The hiss electron whistle
The plasmasphere, the plasma region nearest Earth, produces a second whistle-mode wave of undetermined cause. The plasma is dense and cold in the plasmasphere. The whistle produced by cold, slow particle and plasma interactions is steady and slow, with gradual peaks and dips of whistling.
Sounding similar to radio static, this whistle-mode sound is called the hiss.
The two theories explaining the plasmasphere hiss start with particles entering the plasmasphere from another zone. One theory suggests lightning particles forcefully injected into the plasmasphere cause the hiss (as well as causing the whistler wave). Another theory suggests chorus wave particles — pushed to the violent night-side — leak into the plasmasphere from the warmer plasma zone and cause the hiss.
Electron particle waves and space weather
The Van Allen Probes mission is "to understand the dynamics of plasma waves to improve predictions of space weather." The Probes were launched in 2012 (nasa.gov/missions/, Van Allen Probes) as a response to the discovery in 2008 (science.nasa.gov/, "Giant Breach in Earth's Magnetic Field") of an unexpected hole in Earth's magnetosphere — protective magnetic egg-shaped bubble — and of unexpected behavior of Earth's magnetic field lines, which were reconnecting in unpredictable ways.
The magnetosphere hole and magnetic line behavior discoveries were of scientific interest because an in tact magnetosphere prevents the penetration to Earth's environment of solar blasts — space weather — from coronal mass ejections, solar flares, and other solar activity. A magnetosphere hole and unpredictable magnetic line behavior degrade the level of protection the magnetosphere provides against the encroachment of solar space weather, which can disable GPS satellites, communications satellites, military satellites and scientific satellites while putting astronauts in space at risk.

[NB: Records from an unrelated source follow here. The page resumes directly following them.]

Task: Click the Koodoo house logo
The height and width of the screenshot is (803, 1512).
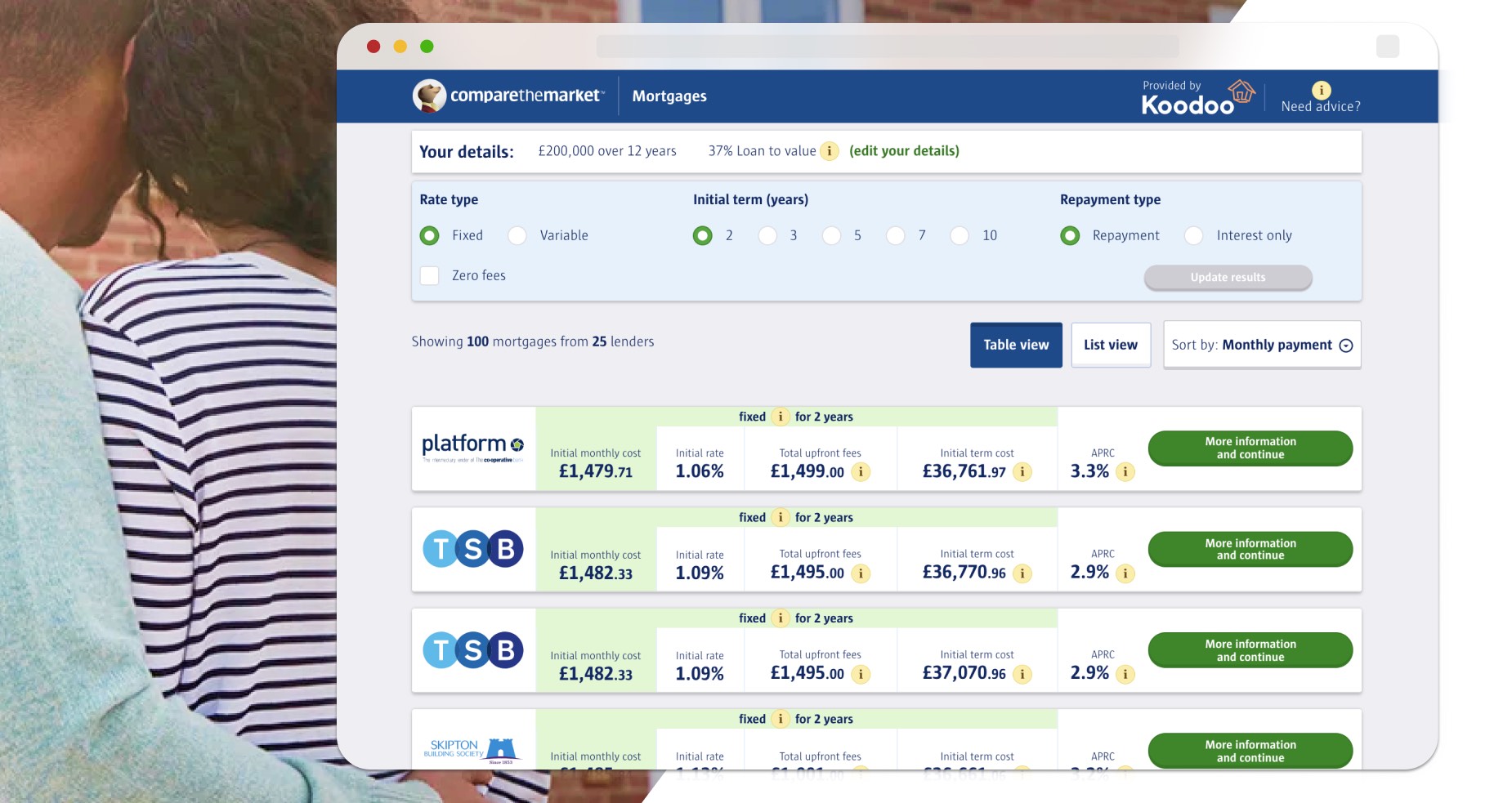Action: pyautogui.click(x=1241, y=91)
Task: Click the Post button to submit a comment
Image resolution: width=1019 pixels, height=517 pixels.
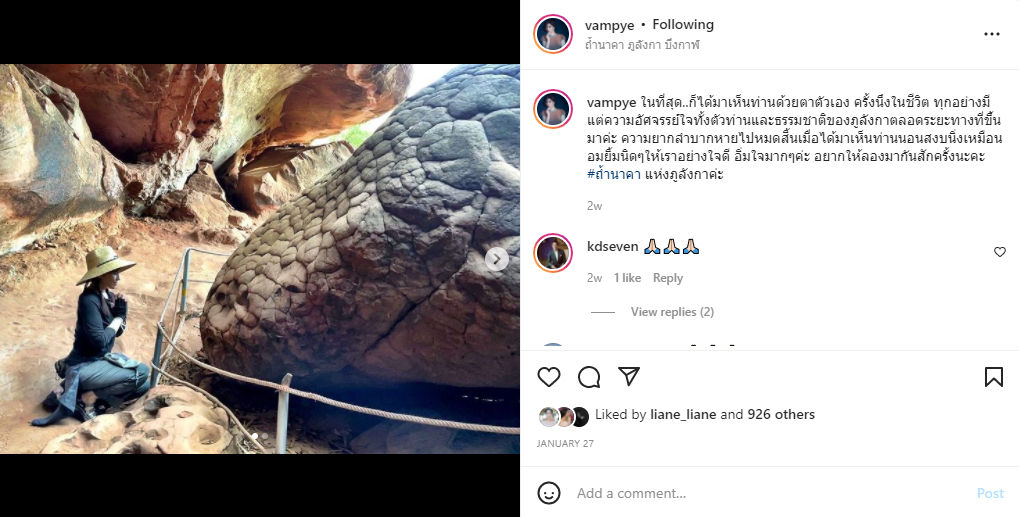Action: 989,493
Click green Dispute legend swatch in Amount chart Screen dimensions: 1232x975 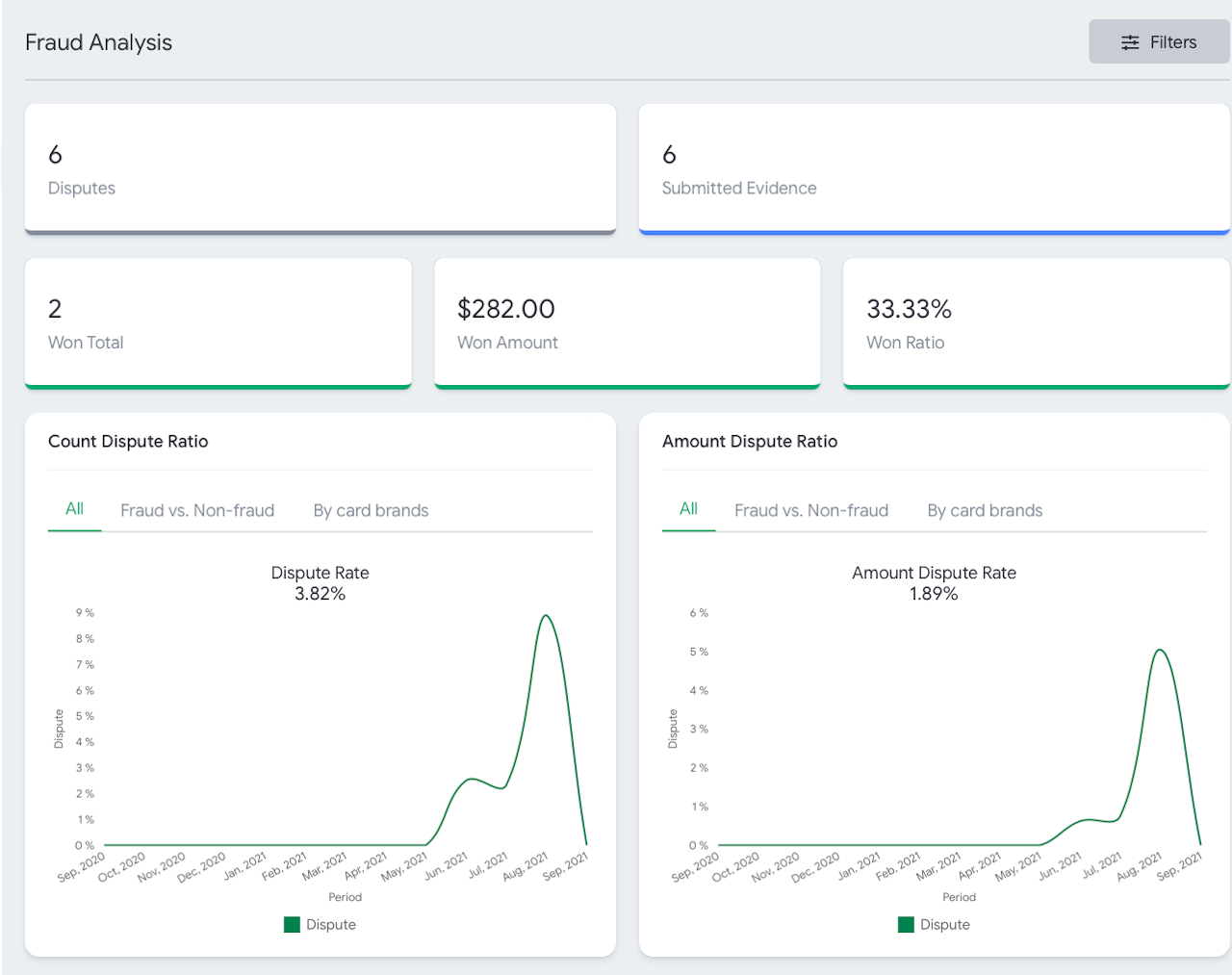[906, 925]
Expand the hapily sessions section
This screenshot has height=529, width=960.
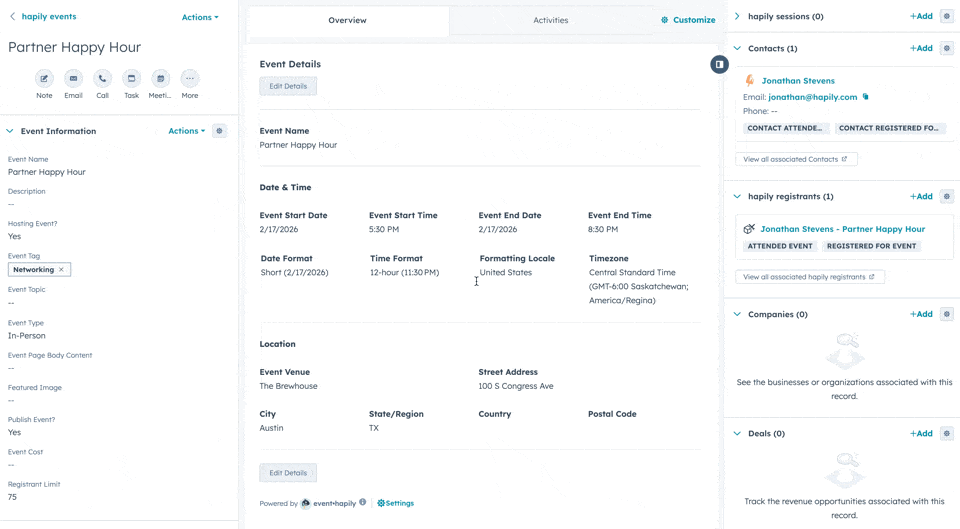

Audible electron particle science
Equipped with the Electric and Magnetic Field Instrument Suite and Integrated Science, or EMFISIS, two Van Allen spacecraft were launched into Earth orbit to "measure electric and magnetic waves." The two EMFISIS recorded "changes in the frequency of the electric and magnetic fields" as they interacted with plasmatic ions and electrons, frequencies scientists later shifted to the audible range of the electromagnetic spectrum. As a bonus of understanding the dynamics of plasma waves, we "can listen to the sounds of space," or electron particle whistles, in the near-Earth region of the magnetosphere.